Do this: Can you copy each of the entries below word for word, keeping every line as it appears?

Given data:
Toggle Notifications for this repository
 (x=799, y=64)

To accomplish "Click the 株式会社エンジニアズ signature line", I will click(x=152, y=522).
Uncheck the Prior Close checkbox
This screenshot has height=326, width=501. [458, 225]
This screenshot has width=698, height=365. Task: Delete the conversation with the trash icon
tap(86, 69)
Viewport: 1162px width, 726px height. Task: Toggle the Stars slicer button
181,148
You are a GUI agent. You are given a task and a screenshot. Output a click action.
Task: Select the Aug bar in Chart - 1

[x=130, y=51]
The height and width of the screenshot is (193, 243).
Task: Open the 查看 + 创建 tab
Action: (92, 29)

Final answer:
Toggle Notifications for this repository
 (x=799, y=64)

To accomplish "Click the 株式会社エンジニアズ signature line", I will click(x=152, y=522).
Uncheck the Prior Close checkbox
This screenshot has height=326, width=501. [458, 225]
This screenshot has width=698, height=365. Task: Delete the conversation with the trash icon
tap(86, 69)
Viewport: 1162px width, 726px height. Task: Toggle the Stars slicer button
181,148
You are a GUI agent. You are given a task and a screenshot. Output a click action.
Task: Select the Aug bar in Chart - 1

[x=130, y=51]
The height and width of the screenshot is (193, 243).
Task: Open the 查看 + 创建 tab
Action: (92, 29)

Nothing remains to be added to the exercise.